Próximo passo prático: projete 3 cenários (pior, base, melhor), provisione tributos/férias/13º mês a mês e revise o enquadramento. A LC 214/2025 inicia uma transição de tributos sobre consumo, mas as rotinas de folha, contabilidade e obrigações acessórias seguem no radar.
Key Takeaways
Veja os pontos essenciais para estimar e controlar quanto custa manter um CNPJ por mês, com ações práticas para reduzir riscos e gastos.
- Escolha correta de regime e anexo: MEI paga DAS fixo (~R$ 82–87); no Simples a alíquota efetiva gira ~4%–30% do faturamento; no Presumido os tributos são separados (IRPJ, CSLL, PIS/Cofins, ISS/ICMS).
- Domine os prazos mensais: Apure no PGDAS-D e pague o DAS (até o dia 20 em geral); com folha, envie eSocial, transmita DCTFWeb (DARF previdenciário por volta do dia 15) e recolha FGTS (em torno do dia 20).
- Folha pesa além do salário: INSS do empregado varia de 7,5% a 14%, FGTS é 8%, e provisões de 13º e férias elevam o custo real do colaborador.
- Pró-labore com INSS e patronal: INSS do sócio costuma ser 11% sobre o pró-labore; no Presumido/Real e no Anexo IV há contribuição patronal (geralmente 20%) fora do DAS.
- Custos transversais inevitáveis: Honorários de contabilidade, certificado digital A1/A3 (aprox.
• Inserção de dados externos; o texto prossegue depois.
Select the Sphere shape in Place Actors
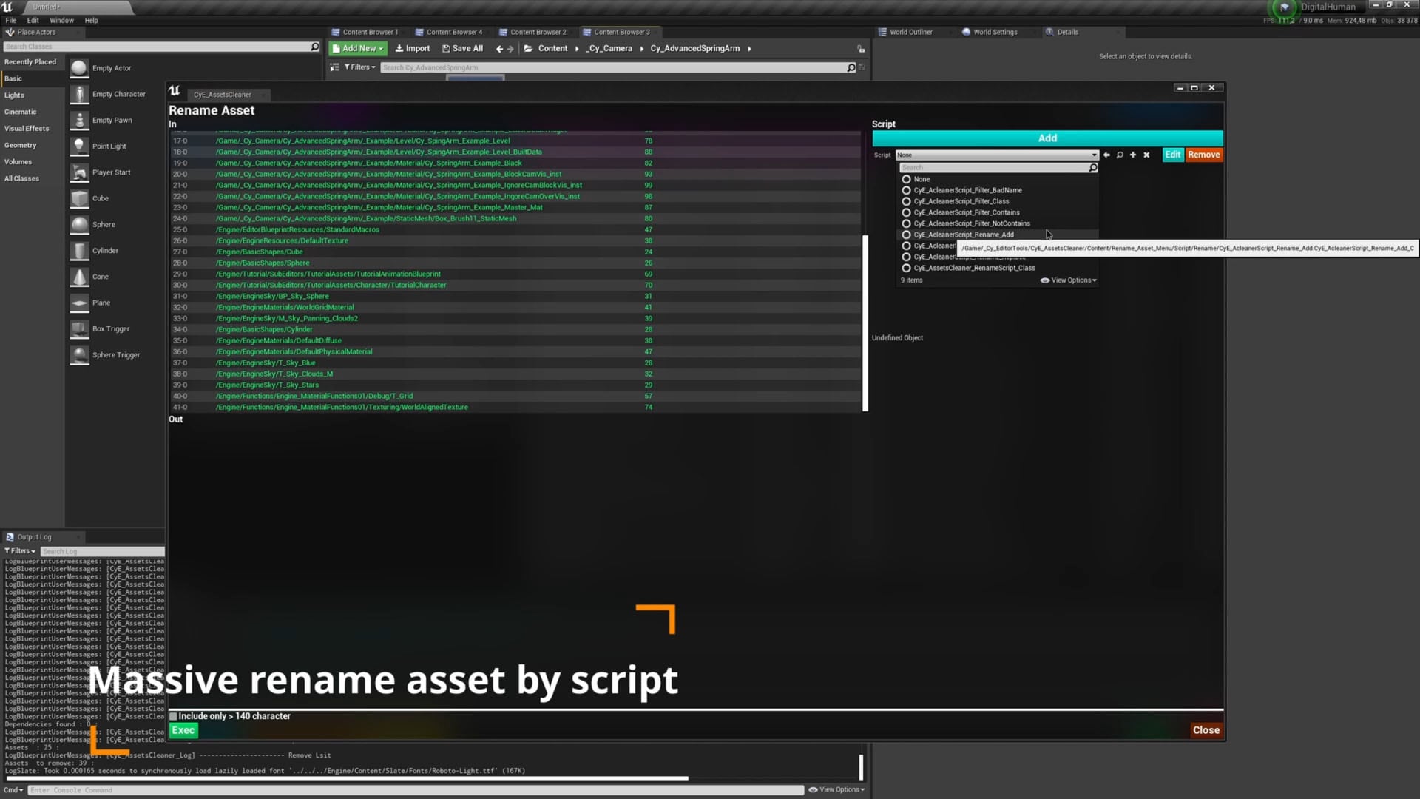 pyautogui.click(x=79, y=224)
R$ 150–400/ano) e tarifas bancárias/maquininhas devem entrar no orçamento mensal.
- Negocie bancos e adquirentes: Cada 1 p.p. no MDR e na antecipação corrói margem; compare prazos (D+1 vs. D+30) e use PIX quando fizer sentido.
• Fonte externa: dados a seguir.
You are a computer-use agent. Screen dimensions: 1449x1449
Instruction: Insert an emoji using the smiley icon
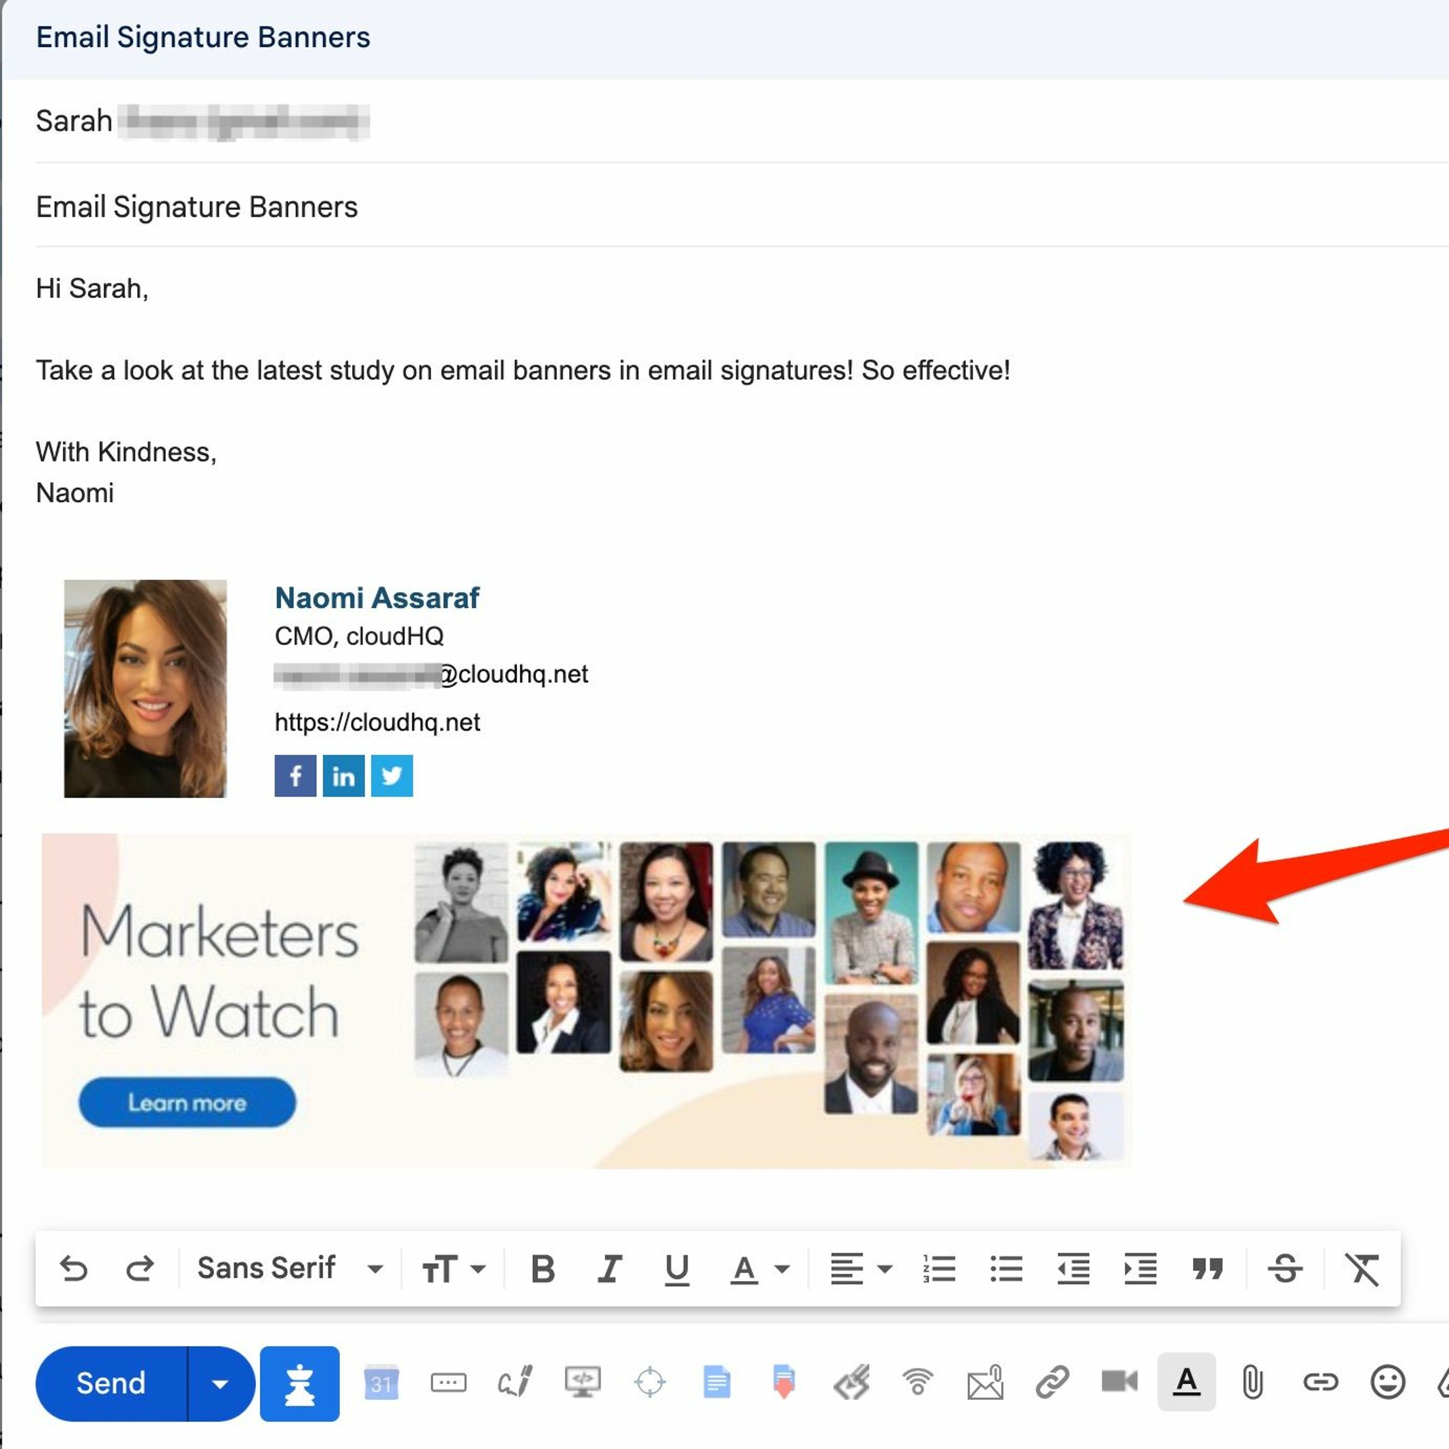pyautogui.click(x=1387, y=1382)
- Licenças e vistorias no radar: Mapeie RedeSim, alvará municipal, vigilância sanitária e Bombeiros; crie alertas 60/30/7 dias para renovar sem multas.
- Planeje por cenários: Projete “pior, base e melhor”, provisione tributos/folha mensalmente e reavalie o enquadramento ao variar faturamento e folha.
Controle de custos de CNPJ é rotina: regime certo, prazos em dia e negociação contínua protegem sua margem e o seu fluxo de caixa.
FAQ — Quanto custa manter um CNPJ por mês
Quanto pago por mês no MEI?
O MEI paga o DAS mensal, que acompanha o salário mínimo e varia conforme a atividade (comércio/indústria, serviços ou misto). Mesmo sem faturar, o DAS é devido.
No Simples, o imposto é fixo ou proporcional?
É proporcional ao faturamento. Todo mês você apura no PGDAS-D e emite o DAS; a alíquota efetiva depende do anexo e do RBT12. O vencimento costuma ser até o dia 20.
Lucro Presumido custa mais que o Simples?
Geralmente sim. No Presumido os tributos são separados (IRPJ, CSLL, PIS/Cofins, ISS/ICMS) e a gestão é mais complexa. A escolha ideal depende da margem e da atividade.
Preciso de certificado digital para manter o CNPJ?
Na maioria dos casos, sim, para acessar e-CAC, transmitir eSocial/DCTFWeb e emitir NF-e/NFS-e. MEI sem empregado às vezes consegue operar com conta gov.br; confirme regras locais.
Quanto pesa a folha (pró-labore, INSS e FGTS)?
Empregado: INSS retido (7,5%–14%), FGTS de 8% e provisões de 13º e férias. Pró-labore: INSS do sócio (geralmente 11%) e, conforme o regime, contribuição patronal fora do DAS.